If I were to get the system call (sched_setaffinity, right?) to move a thread to a certain core, would that be on a per-thread basis? Looks like this should be pretty easy with https://www.npmjs.com/package/nodeaffinity

— You are receiving this because you commented. Reply to this email directly, view it on GitHub https://github.com/OpenEneaLinux/rt-tools/issues/6?email_source=notifications&email_token=ABDLJ2JVWBAFNZ56PNHRTXLQJKUHLA5CNFSM4IV4Q3IKYY3PNVWWK3TUL52HS4DFVREXG43VMVBW63LNMVXHJKTDN5WW2ZLOORPWSZGOD6THOOI#issuecomment-531003193, or mute the thread https://github.com/notifications/unsubscribe-auth/ABDLJ2KRBMPC6DBBV64VSDTQJKUHLANCNFSM4IV4Q3IA .

matslil commented 5 years ago

Sounds like a good solution! Perhaps the main thread should have started in non-RT partition and then move the RT thread to a core in the RT partition?

/Mats

On Fri, Sep 13, 2019, 02:03 Cameron Tacklind notifications@github.com wrote:

Looks like nodeaffinity is working. I can start the node application with partrt and it consistently runs all the threads on cpu 3. In node, I call setAffinity(4) and can see that the main node thread has moved to cpu 2 (that was previously idle) but that some of the computation is left on cpu 3, which I'm presuming are Node's libuv worker threads. I haven't figured out a good way to really verify this more than just seeing that what I assume are the libuv threads using more cpu load when doing heavy file/network IO.

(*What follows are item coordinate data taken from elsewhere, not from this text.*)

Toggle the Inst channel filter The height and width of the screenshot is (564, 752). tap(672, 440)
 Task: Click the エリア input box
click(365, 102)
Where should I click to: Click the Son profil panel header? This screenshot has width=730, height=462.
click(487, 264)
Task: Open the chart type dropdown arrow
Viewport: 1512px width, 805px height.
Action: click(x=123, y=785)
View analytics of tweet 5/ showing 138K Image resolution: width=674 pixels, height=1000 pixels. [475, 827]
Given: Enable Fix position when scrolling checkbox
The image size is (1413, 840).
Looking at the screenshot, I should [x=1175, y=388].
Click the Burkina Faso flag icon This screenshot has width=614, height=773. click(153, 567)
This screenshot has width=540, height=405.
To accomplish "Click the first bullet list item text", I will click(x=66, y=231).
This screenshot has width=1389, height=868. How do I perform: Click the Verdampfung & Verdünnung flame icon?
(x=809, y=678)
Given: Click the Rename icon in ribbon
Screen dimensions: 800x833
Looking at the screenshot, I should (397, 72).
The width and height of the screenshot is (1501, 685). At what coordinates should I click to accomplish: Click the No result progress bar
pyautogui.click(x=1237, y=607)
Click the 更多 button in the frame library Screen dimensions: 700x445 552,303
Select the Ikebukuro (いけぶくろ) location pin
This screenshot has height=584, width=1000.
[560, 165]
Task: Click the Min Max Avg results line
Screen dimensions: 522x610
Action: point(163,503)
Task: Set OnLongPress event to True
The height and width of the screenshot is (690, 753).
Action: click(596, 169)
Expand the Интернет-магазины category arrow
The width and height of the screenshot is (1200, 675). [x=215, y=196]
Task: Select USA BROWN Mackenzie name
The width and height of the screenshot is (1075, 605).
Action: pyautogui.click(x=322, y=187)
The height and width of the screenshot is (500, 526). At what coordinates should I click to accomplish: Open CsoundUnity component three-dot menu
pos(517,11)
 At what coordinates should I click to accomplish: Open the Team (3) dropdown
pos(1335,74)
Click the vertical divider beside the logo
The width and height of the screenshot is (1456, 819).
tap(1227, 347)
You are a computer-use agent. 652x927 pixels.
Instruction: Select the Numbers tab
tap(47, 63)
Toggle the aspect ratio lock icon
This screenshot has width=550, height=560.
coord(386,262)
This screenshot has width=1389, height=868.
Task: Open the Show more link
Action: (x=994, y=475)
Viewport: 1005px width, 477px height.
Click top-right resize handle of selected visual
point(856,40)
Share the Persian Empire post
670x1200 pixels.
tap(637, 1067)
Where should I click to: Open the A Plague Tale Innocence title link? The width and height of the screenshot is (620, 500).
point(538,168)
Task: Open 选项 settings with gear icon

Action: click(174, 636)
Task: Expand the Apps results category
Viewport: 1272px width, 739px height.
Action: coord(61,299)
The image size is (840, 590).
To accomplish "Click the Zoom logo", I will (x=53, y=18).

— You are receiving this because you commented. Reply to this email directly, view it on GitHub https://github.com/OpenEneaLinux/rt-tools/issues/6?email_source=notifications&email_token=ABDLJ2NUK2ICKC7I74JHVCTQJLKF7A5CNFSM4IV4Q3IKYY3PNVWWK3TUL52HS4DFVREXG43VMVBW63LNMVXHJKTDN5WW2ZLOORPWSZGOD6TTFEQ#issuecomment-531051154, or mute the thread https://github.com/notifications/unsubscribe-auth/ABDLJ2PSEGT4MD3LEMWZPK3QJLKF7ANCNFSM4IV4Q3IA .

cinderblock commented 5 years ago

If a thread is the only thread with affinity for a particular core, shouldn't SMP not matter (for that thread/core)?

I was considering trying something like this (starting in non-RT and moving critical thread to RT). I only have one, maybe two, threads that I'd like to run as fast as possible/little jitter as possible. The rest should only be run as needed and don't need strict timing guarantees.

My naive understanding is that partrt also sets up "cpu sets" that do a sort of extra level of partitioning and would prevent a process from spanning across the sets. I presume this has to do with how the scheduler works. Maybe this understanding is flawed?

I'm also considering replicating partrt's functionality in my codebase. Might be nice to not rely on an extra tool to be installed to start properly. It is handy to keep all the logic in a single language and my initial readthrough suggests it's just interactive with the kernel through sysfs so it shouldn't be too bad. What am I missing?

matslil commented 3 years ago

Sorry for the late reply (private life got in between...), which unfortunately means it was a long time ago I thought about partrt design... So here is my take on what I remember (if any of your questions are still relevant?): Basically you have two CPU sets: One RT, one non-RT. The sets merely says which CPU:s belong to which category. By disabling SMP in RT, scheduler will not change which CPU to run on once the process has started, while on non-RT scheduler is free to do load-balancing as usual.

Feel free to study the code and see how things are done and do your customized version of it. This is what open-source code is for. Just one note on this though: If what you inherit into your code is complex, then you actually still have a dependency since if somethings happens to be fixed in this tool, you might be interested in having this fix in your application as well. In this specific case I don't think this is an issue, since this is not very complex and this tool isn't changing that rapidly. So see this as more of a general comment.